What follows is an extract from Ross Bolleter's book Dongshan's Five Ranks: Keys to Enlightenment to be published by Wisdom Publications, Boston, in April 2014.

Service is the second of Dongshan's stages of the enlightened Way.

For whom have you washed off your splendid makeup?
The cuckoo's call urges you to return.
The hundred flowers have fallen, yet the call is unending,
moving deeper and still deeper into jumbled peaks.

I asked an old friend of mine who doesn’t practice Zen formally, “What should I do when I feel depressed?”

“Do something for someone else,” was his reply.

We find relief from self-preoccupation when we make efforts on behalf of others. With luck, the other person will have been helped and given a lift too. When a student asked Soen Nakagawa, “What can I do when I feel discouraged?” he famously responded, “Encourage others!” His words are a timeless spring of service and commitment, and are an inspiration for this chapter.

In Latin, attendare, from which the English word “attention” is derived, means “to lean towards,” or “to serve.” We serve others when we open an attentive silence in which they can express their joy and suffering.
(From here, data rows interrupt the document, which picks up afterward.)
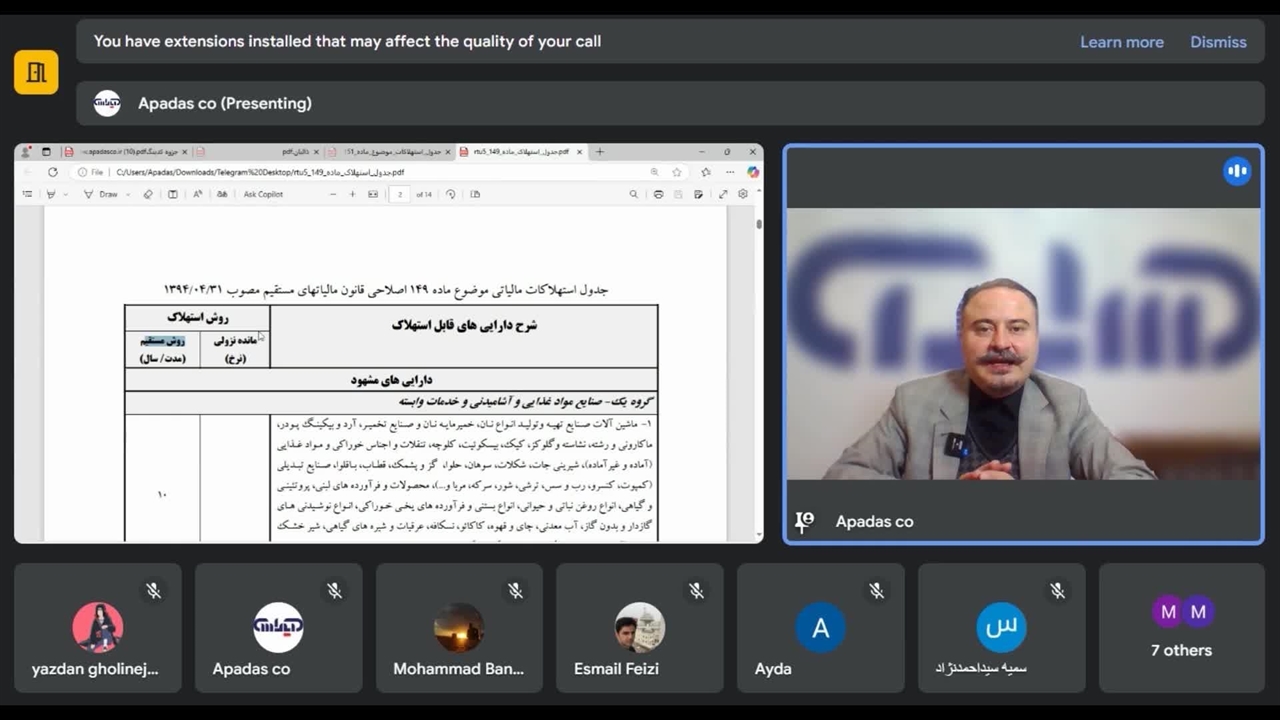1280x720 pixels.
Task: Click the PDF search magnifier icon
Action: point(633,194)
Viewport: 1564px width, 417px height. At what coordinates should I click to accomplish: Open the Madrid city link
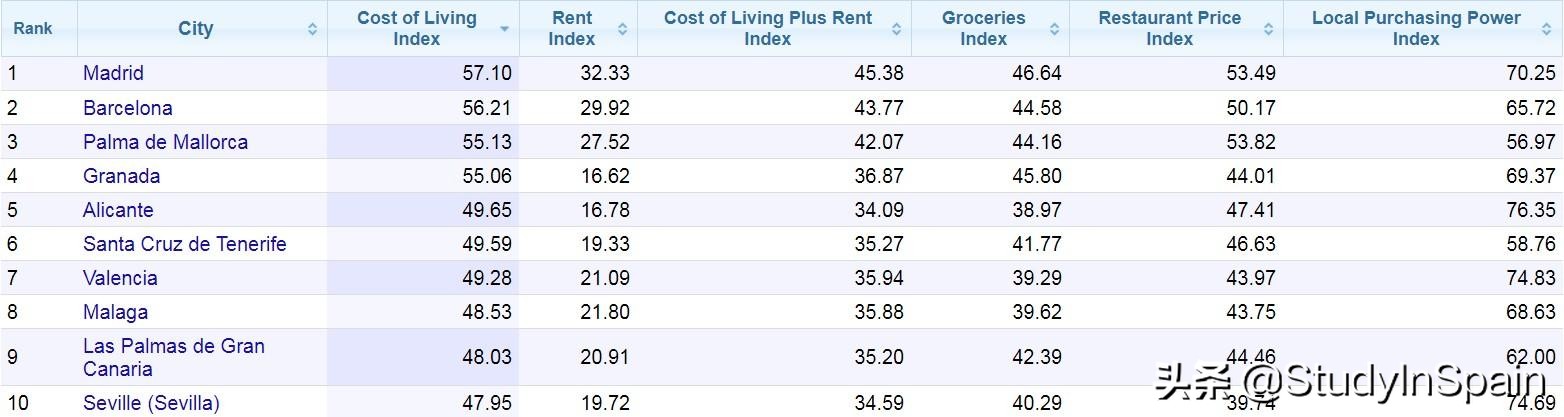pyautogui.click(x=113, y=73)
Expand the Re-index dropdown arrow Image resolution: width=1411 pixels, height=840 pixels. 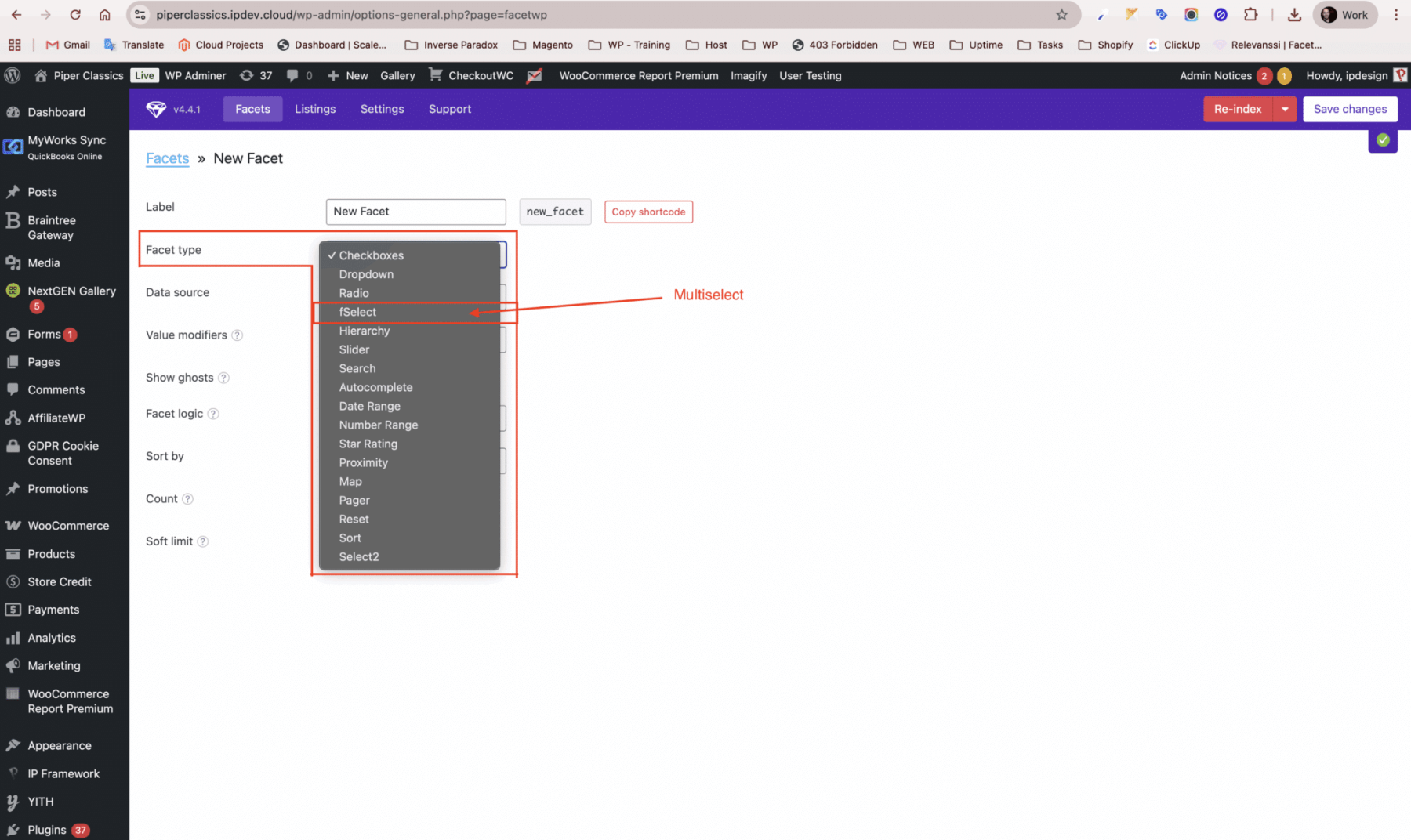click(1285, 109)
In order to accomplish this we need to let go of rehearsing our eager story as they tell theirs. Whatever else enlightened activity is, it surely includes this. One of the finest acknowledgments one human can give another is to say of them, “He was there for me,” or “She was there for me.” Idealistic and self-congratulatory notions of service disappear in such moments—we simply help the child with their homework, or push the neighbor’s car when its battery is dead. Enlightenment is as enlightenment does.

For a ninth century Chan monk or nun, service was unquestioningly vested in fulfilling one’s obligations to the Buddha and to one’s teacher. In order to be undivided in his commitment to the Buddha Way, and to secure a favorable rebirth, Dongshan would have taken up some two hundred and fifty precepts, and committed himself to a life of unremitting meditation. Such a lifestyle was much more rigorous than anything we could, or probably would, undertake as lay people.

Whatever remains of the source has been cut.